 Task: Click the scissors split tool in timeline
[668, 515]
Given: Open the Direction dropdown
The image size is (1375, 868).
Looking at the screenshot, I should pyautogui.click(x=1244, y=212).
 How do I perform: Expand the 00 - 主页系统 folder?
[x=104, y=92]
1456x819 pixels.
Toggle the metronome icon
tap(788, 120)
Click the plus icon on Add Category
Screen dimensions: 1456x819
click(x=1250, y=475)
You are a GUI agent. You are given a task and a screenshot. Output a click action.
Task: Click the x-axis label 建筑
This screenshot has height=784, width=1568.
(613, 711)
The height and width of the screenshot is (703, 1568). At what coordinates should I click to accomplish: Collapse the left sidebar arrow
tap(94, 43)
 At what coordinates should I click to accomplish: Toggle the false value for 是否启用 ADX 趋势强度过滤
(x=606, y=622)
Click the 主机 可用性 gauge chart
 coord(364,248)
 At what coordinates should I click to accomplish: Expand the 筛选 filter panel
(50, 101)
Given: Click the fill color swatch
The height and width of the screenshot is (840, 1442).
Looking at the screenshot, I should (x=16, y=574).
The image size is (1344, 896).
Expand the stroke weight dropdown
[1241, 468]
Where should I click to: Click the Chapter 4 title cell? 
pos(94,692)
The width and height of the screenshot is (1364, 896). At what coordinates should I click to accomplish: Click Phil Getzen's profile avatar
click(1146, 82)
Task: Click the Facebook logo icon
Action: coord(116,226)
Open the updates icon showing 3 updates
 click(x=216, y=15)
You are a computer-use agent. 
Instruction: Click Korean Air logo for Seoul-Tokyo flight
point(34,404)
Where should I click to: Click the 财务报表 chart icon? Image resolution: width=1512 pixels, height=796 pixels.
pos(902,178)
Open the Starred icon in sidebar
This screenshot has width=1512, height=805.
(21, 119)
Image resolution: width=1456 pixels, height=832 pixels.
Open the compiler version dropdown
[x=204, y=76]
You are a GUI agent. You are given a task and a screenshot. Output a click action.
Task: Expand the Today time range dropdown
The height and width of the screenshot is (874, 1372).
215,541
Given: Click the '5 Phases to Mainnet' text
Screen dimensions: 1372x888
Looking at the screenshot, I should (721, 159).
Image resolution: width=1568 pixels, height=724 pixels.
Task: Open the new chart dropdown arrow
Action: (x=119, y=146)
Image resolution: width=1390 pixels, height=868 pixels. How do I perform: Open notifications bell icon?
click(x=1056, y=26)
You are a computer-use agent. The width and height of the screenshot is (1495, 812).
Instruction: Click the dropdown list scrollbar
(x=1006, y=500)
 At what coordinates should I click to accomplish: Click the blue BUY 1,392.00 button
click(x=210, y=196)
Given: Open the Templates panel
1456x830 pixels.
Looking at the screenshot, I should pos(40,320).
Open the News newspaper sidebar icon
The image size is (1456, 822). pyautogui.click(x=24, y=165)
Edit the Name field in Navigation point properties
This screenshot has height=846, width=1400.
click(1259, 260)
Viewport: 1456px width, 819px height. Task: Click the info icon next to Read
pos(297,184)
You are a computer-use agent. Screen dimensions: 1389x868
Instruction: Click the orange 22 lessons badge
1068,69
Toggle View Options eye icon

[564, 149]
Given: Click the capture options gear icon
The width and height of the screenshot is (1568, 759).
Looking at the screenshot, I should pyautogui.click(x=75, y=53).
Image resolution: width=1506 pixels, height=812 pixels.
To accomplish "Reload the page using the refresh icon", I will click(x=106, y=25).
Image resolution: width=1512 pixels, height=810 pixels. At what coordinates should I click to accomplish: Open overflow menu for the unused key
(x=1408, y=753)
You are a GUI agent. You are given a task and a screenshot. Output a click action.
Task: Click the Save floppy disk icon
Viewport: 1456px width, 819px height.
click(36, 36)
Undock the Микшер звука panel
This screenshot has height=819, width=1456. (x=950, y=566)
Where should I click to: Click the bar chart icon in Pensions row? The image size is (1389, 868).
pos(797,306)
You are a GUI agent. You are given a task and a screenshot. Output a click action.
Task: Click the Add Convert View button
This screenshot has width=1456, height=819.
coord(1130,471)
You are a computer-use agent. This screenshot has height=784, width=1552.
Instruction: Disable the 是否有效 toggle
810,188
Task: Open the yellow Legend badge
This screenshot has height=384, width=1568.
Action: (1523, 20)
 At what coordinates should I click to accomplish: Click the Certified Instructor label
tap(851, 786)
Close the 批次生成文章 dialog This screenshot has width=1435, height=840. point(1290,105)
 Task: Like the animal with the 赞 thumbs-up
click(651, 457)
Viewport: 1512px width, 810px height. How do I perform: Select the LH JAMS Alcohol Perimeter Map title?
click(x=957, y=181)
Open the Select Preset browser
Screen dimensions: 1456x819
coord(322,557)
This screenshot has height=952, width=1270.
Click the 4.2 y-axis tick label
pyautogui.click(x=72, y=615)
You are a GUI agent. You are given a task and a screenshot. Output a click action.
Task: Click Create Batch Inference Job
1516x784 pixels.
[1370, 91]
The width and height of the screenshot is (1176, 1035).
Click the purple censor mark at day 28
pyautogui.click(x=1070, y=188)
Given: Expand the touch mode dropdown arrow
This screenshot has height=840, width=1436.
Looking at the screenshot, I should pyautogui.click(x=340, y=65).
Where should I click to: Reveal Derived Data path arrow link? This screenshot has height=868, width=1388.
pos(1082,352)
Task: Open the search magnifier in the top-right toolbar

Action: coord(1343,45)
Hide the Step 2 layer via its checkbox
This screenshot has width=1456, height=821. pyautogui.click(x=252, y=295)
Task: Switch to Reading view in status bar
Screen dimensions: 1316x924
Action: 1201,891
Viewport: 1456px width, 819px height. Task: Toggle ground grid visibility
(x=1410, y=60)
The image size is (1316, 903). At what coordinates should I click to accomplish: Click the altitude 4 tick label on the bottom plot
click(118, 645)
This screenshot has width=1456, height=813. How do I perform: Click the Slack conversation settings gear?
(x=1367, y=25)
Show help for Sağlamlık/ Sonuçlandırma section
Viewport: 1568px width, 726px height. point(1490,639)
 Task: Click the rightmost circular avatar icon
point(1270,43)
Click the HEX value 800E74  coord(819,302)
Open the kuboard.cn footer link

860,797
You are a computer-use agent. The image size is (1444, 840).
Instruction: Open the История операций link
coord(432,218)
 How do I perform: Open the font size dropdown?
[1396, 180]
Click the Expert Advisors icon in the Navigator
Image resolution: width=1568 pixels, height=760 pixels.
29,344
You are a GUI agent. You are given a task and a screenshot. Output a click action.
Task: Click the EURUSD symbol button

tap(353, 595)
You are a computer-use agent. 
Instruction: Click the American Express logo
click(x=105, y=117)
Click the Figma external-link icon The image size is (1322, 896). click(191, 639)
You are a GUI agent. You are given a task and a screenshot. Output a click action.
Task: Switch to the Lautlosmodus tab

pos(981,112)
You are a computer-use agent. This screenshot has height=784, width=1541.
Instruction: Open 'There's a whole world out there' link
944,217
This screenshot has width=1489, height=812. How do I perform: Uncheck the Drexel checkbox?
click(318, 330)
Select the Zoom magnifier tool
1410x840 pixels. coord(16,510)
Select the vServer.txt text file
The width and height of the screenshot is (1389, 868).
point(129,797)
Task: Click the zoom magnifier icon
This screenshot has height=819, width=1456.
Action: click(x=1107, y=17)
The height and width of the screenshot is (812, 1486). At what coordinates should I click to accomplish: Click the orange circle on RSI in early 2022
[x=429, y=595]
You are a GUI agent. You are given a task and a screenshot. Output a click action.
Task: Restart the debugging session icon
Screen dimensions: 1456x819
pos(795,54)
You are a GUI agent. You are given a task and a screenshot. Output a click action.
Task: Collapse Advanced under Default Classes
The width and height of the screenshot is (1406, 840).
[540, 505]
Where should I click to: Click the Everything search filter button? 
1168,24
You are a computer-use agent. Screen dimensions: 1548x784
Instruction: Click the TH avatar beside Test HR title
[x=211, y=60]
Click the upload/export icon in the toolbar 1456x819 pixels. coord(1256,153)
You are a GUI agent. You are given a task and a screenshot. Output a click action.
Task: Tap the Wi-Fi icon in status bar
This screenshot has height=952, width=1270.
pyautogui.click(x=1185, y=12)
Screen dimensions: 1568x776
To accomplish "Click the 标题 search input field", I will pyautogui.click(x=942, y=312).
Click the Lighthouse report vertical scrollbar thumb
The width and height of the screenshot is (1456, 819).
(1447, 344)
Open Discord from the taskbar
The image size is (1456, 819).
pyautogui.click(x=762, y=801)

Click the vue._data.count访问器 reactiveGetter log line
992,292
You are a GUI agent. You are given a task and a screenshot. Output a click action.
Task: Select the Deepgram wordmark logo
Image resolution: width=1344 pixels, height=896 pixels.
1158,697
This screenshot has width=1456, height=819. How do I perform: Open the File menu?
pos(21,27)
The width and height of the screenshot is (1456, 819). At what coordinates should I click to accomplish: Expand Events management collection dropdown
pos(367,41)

● ● ●

§ Activity:
Copy the entries above exactly, but only from the line holding "Given: Click the capture options gear icon" through the line holding "Image resolution: width=1506", both included.

§ Response box:
Given: Click the capture options gear icon
The width and height of the screenshot is (1568, 759).
Looking at the screenshot, I should pyautogui.click(x=75, y=53).
Image resolution: width=1506 pixels, height=812 pixels.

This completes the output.